TO DO: Retype only the lines running from the beginning of the entries below to the line with "You are a computer-use", both included. Do not include pictures.

SUPPLIED DATA:
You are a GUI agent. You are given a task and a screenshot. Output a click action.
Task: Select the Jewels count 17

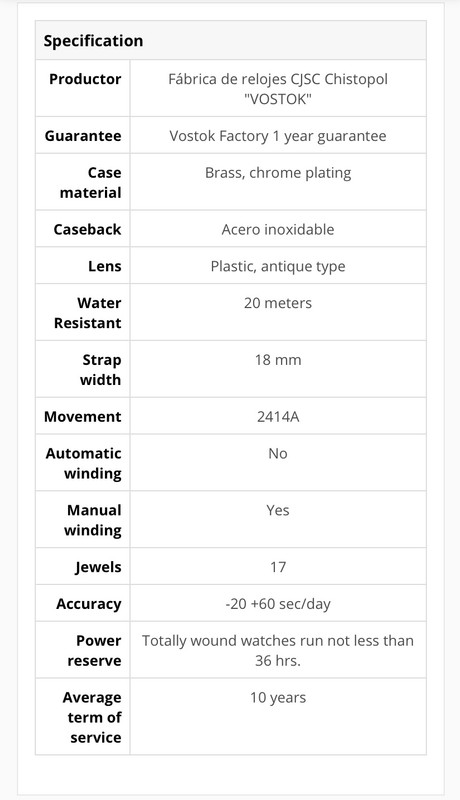278,567
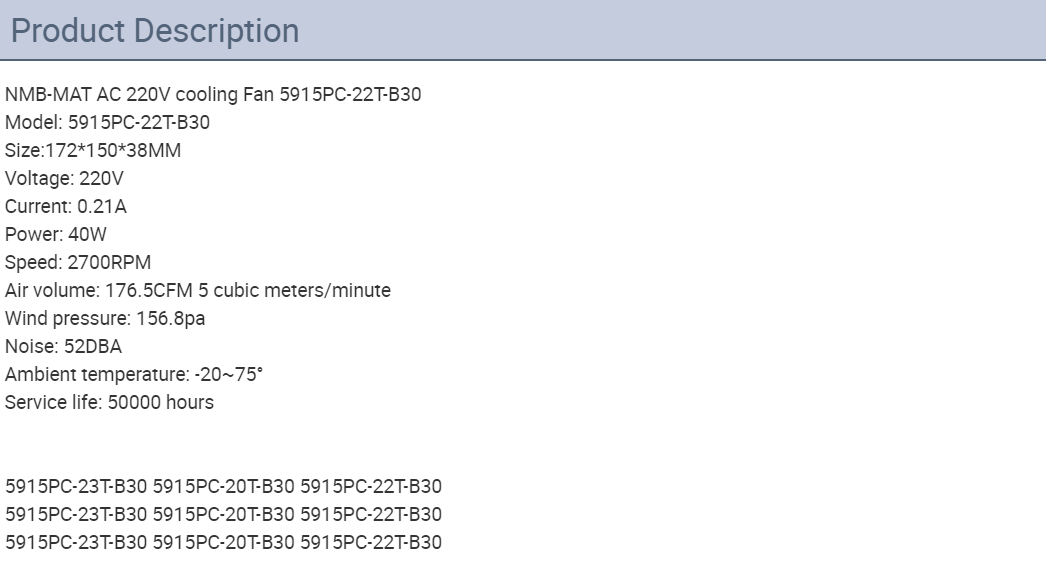Select the NMB-MAT AC 220V cooling Fan line

213,95
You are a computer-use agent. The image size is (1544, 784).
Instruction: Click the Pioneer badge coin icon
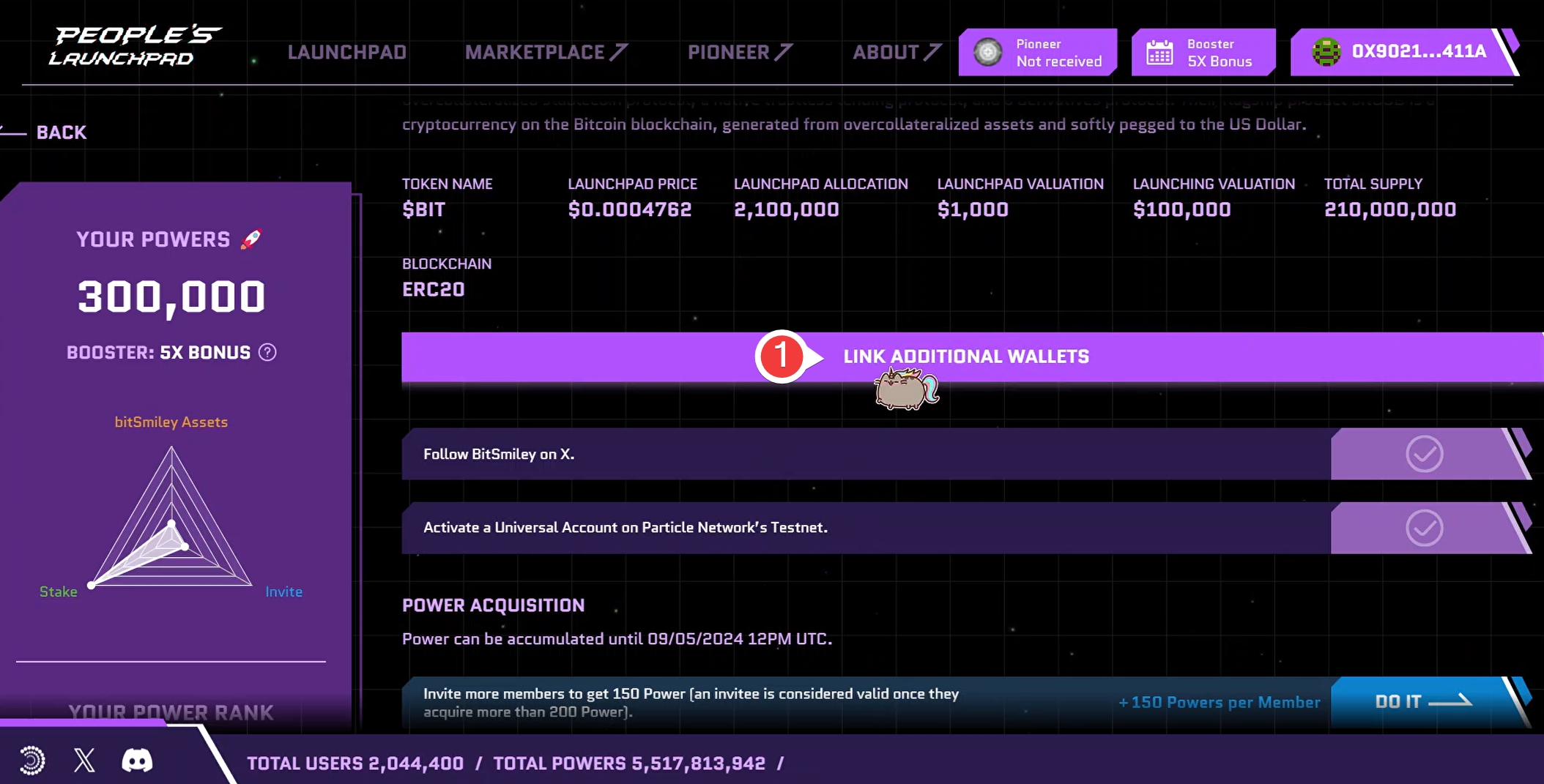(988, 53)
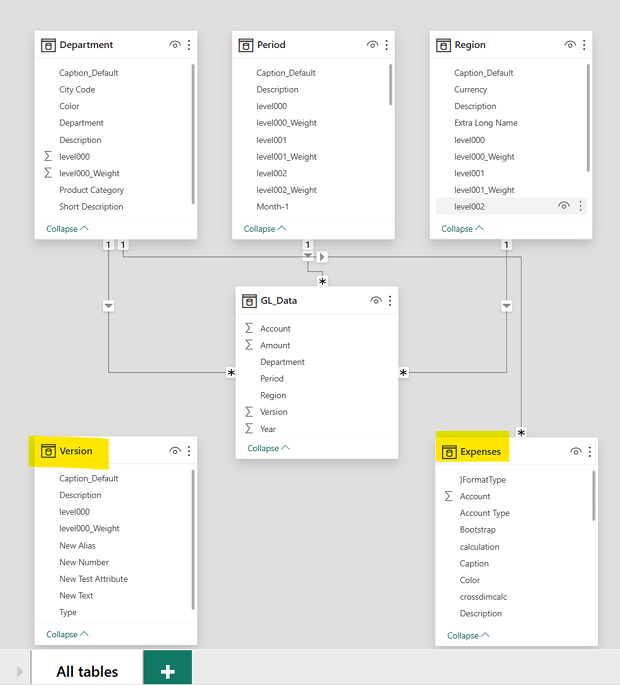Toggle visibility of the level002 field in Region
Viewport: 620px width, 685px height.
(x=564, y=206)
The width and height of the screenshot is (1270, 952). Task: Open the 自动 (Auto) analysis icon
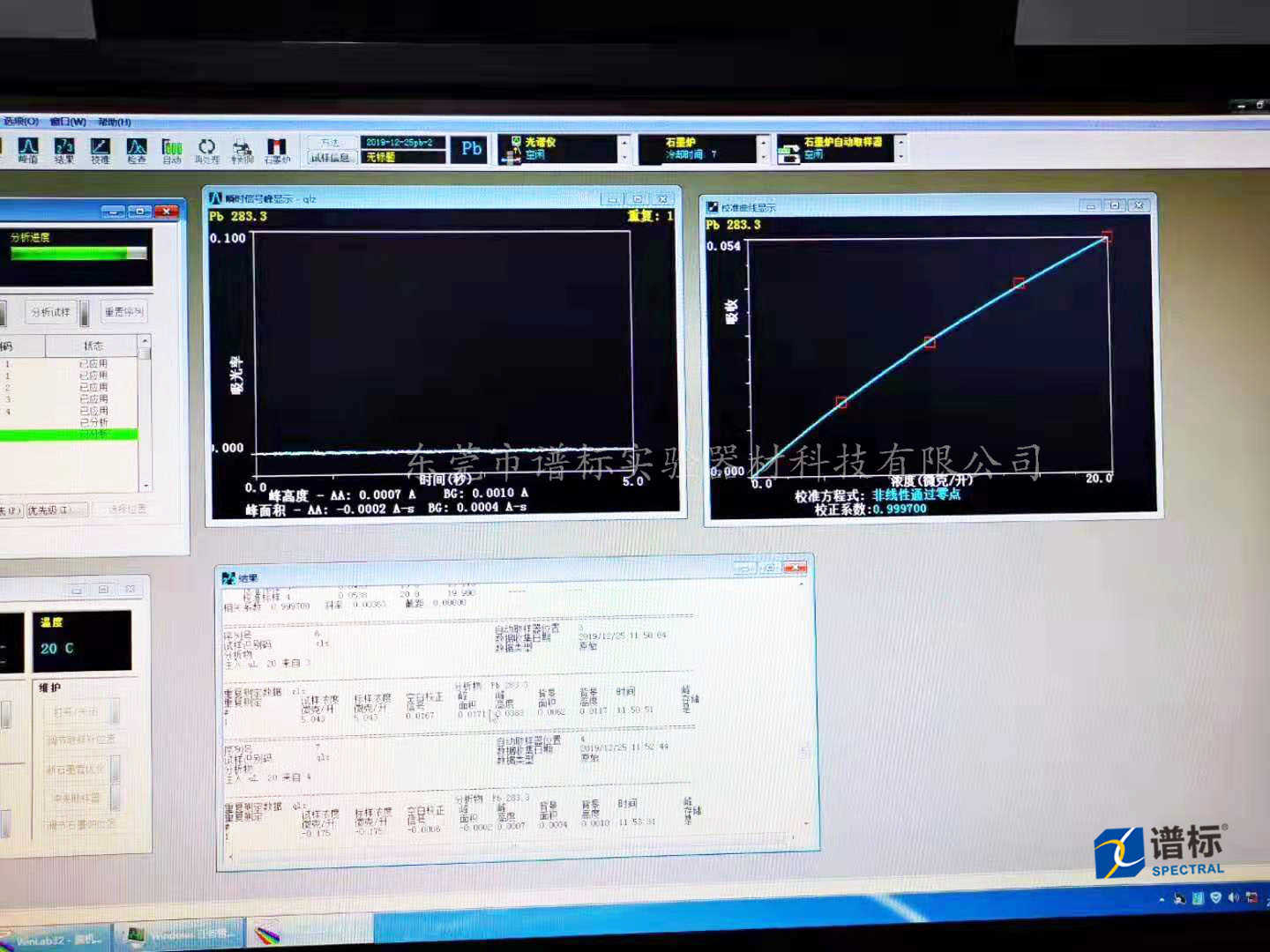click(x=172, y=151)

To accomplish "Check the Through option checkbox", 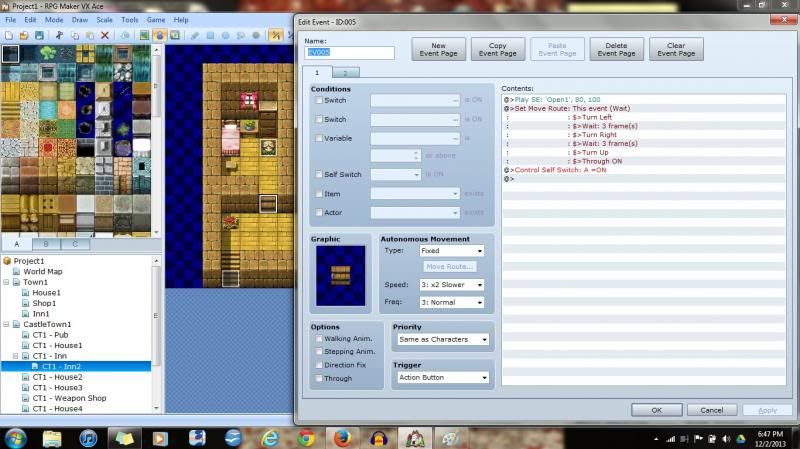I will [319, 378].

WRITTEN ANSWER:
You are a GUI agent. You are given a task and a screenshot. Output a click action.
Task: Select the Jewels count 17

278,567
Select the NMB-MAT AC 220V cooling Fan line

213,95
You are a computer-use agent. The image size is (1544, 784).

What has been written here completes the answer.